Interview: Christopher Morgan

How much could oil shale realistically contribute to Jordan’s energy mix, and how do the country’s resources compare to those found abroad?

CHRISTOPHER MORGAN: The potential for oil shale production in Jordan is enormous, especially given the size of the local economy. Like phosphate resources, shale resources exist across the kingdom’s entire territory; indeed, geologically, both phosphate and shale oil come from the same source rock that dips under Saudi Arabia. Of course, it is possible that not all of these resources are economically available, but there is enough to last Jordan at least several decades, if not hundreds of years. Ultimately, given Jordan’s rising budget deficits, which are tied to imported energy costs, oil shale is poised to play a big role in the nation’s financial future.

Regarding quality, it is important to remember that in most mining projects the highest grade reserves are hit first. This is something energy companies should consider when deciding to invest in oil shale projects here.

Are you optimistic that the challenges associated with oil shale production can be overcome?

MORGAN: Oil shale production is not a new business. There was an oil shale industry from 1850 to 1960 in Scotland, where the source rock was used in home heating and for the production of lantern oil and paraffin wax. Meanwhile, the Estonians have been working with oil shale since the 1920s. For much of the 20th century, the Estonians burned the source rock like coal to produce power; however, in the last 15-20 years they realised that it was much more valuable to use the source rock for the extraction of hydrocarbons.

Over time, we have seen major changes in oil shale extraction technology. Indeed, new methods such as the AOSTRA Taciuk Process (ATP), which is an above ground approach, have begun to make oil shale extraction much more efficient and affordable.

Despite these advances, here in Jordan one issue is that the refinery for processing oil shale is very dated, and needs to be upgraded to achieve higher production capacity. From what I understand, the country’s energy authorities are looking for a new operator to make these improvements.

On the technical side, a second challenge for Jordan is that the country needs to develop the human resource capacity needed to manage oil shale projects over several decades. In fact, the kingdom is producing strong science, engineering, and management graduates, but they often leave the country for job opportunities in more advanced economies. In the coming years, Jordanian policymakers should focus on attracting this talent back home specifically for work in the energy and oil shale business.

In terms of funding, there are several issues, including the fact that financial institutions are not very familiar with the oil shale business, or the concept of oil shale itself. Banks know about shale gas, and about shale oil, which is mature oil trapped in rock that needs to be extracted through a fracturing process. However, oil shale is a solid rock that needs to be heated for oil conversion. Moving forward, these important technical differences need to be explained to the global banking and investment community to convince these organisations to support major ventures.

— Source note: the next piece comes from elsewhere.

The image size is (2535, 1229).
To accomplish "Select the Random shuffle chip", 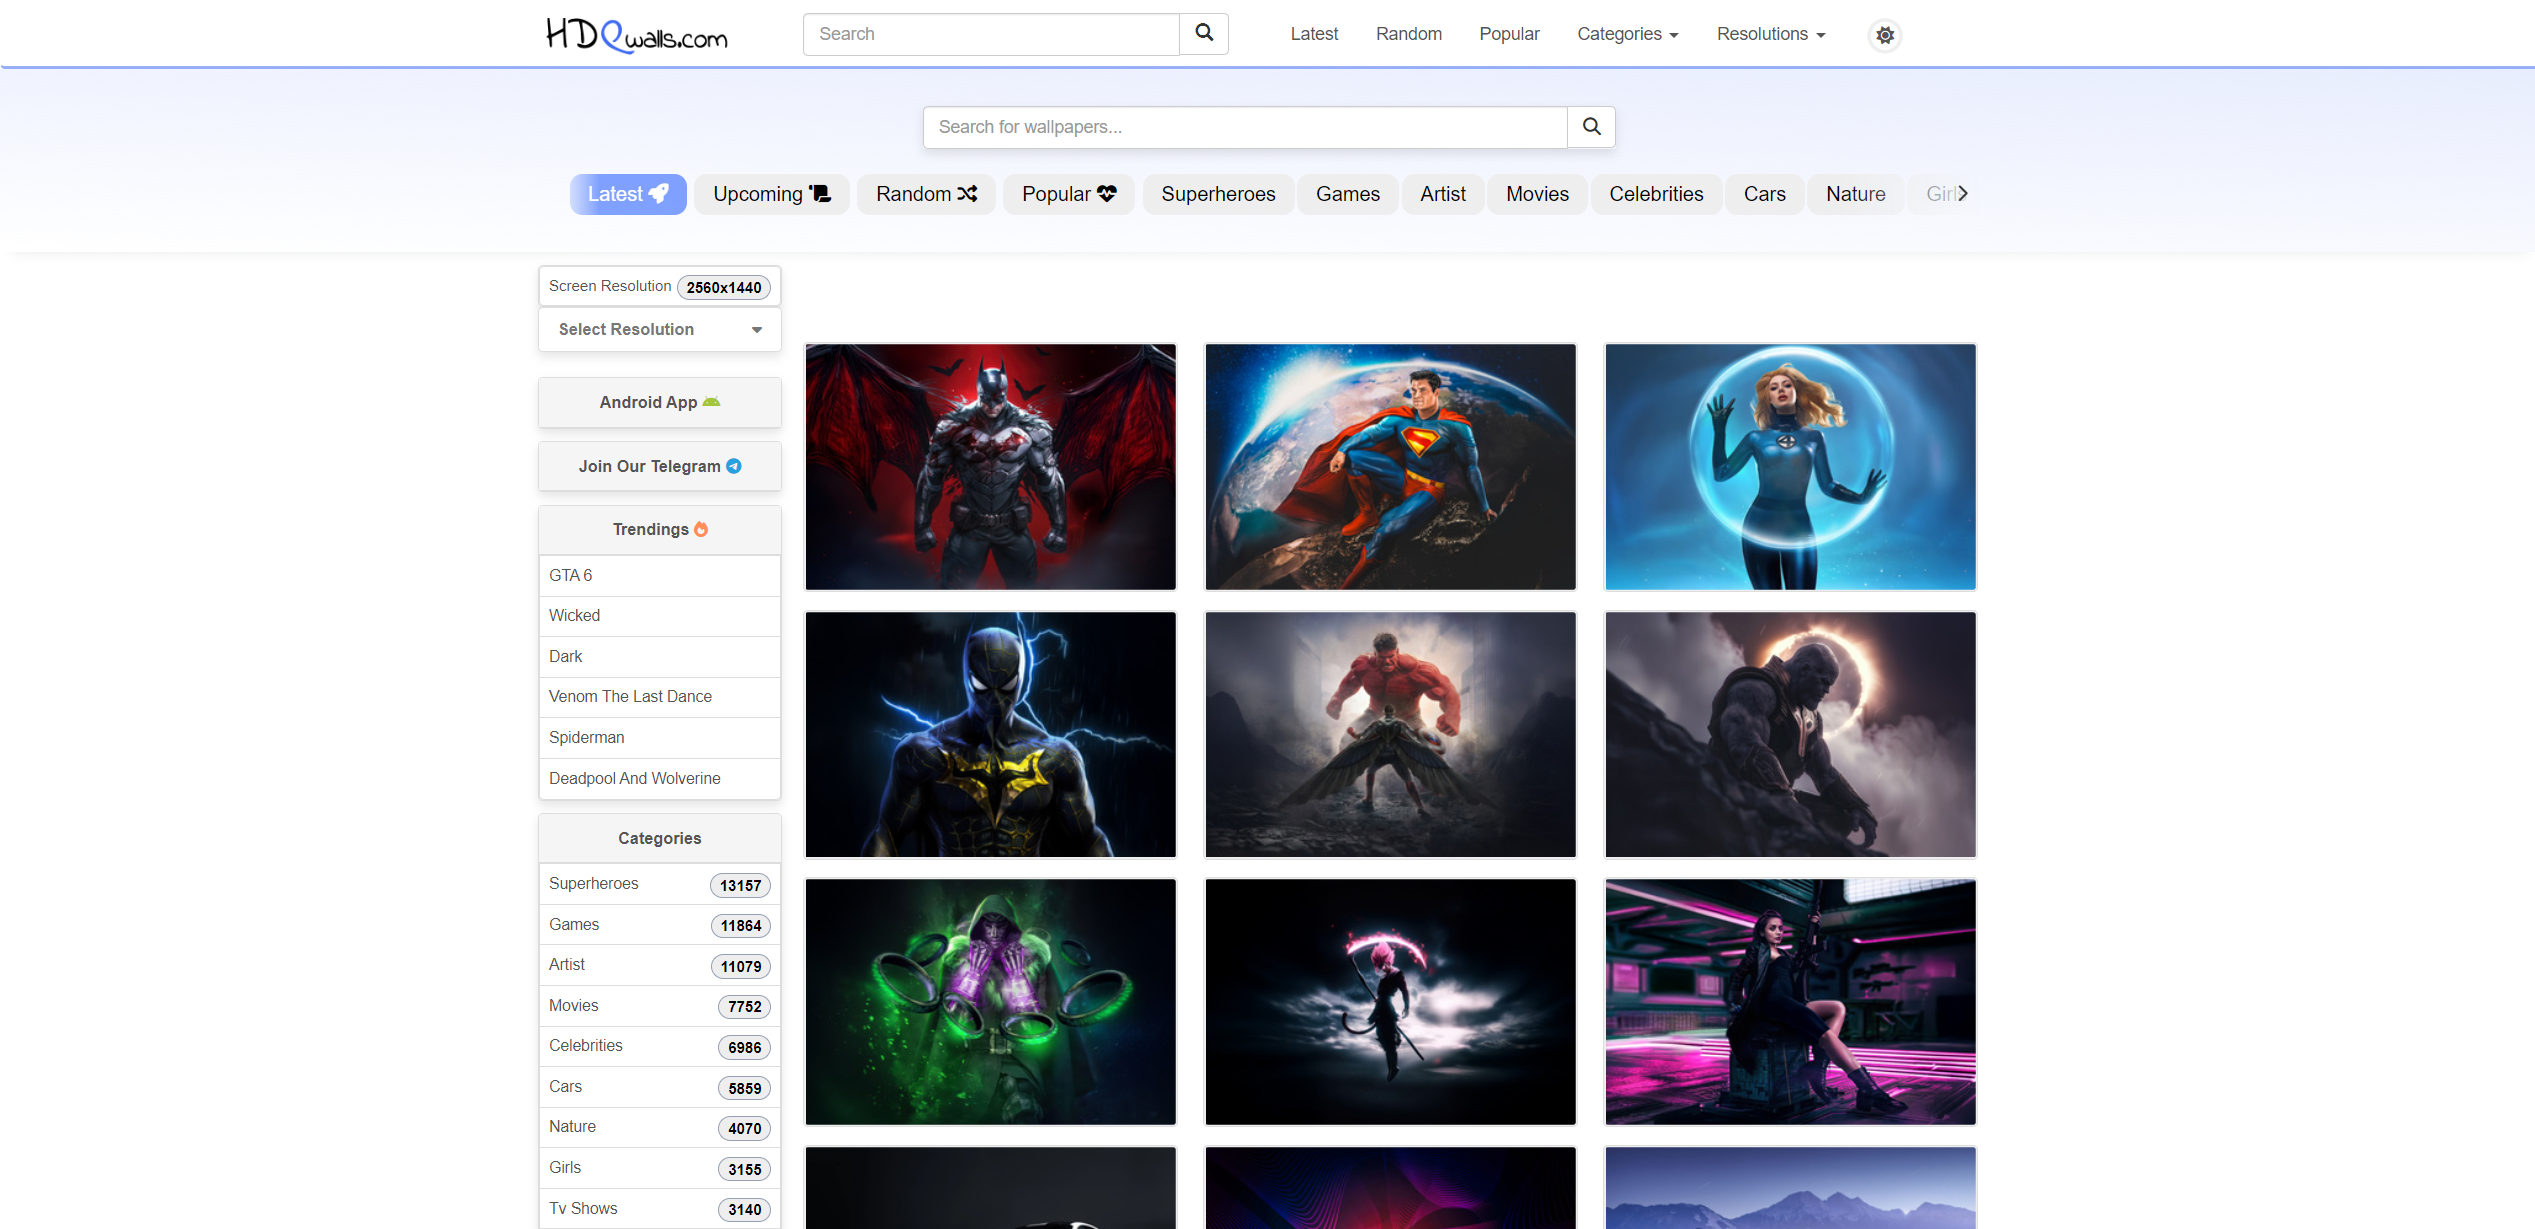I will 926,194.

In addition, although oil shale projects have been running for several decades, in the past they were driven by global energy giants like Shell and Petrobras, which did not have to rely on lenders because they had their own internal sources of funding. For smaller companies looking to enter the market, on the other hand, outside financial support is much more important.

Lastly, although Jordan is a relatively stable nation, there are still economic and political country risks in the kingdom that concern lending institutions. These risks do not necessarily prevent oil shale companies that are operating in Jordan from receiving funding, but they do reduce the amounts that these companies can obtain from any single lender. Consequently, it is often necessary to find a strategic partner, or to spend a significant amount of time negotiating with multiple banks.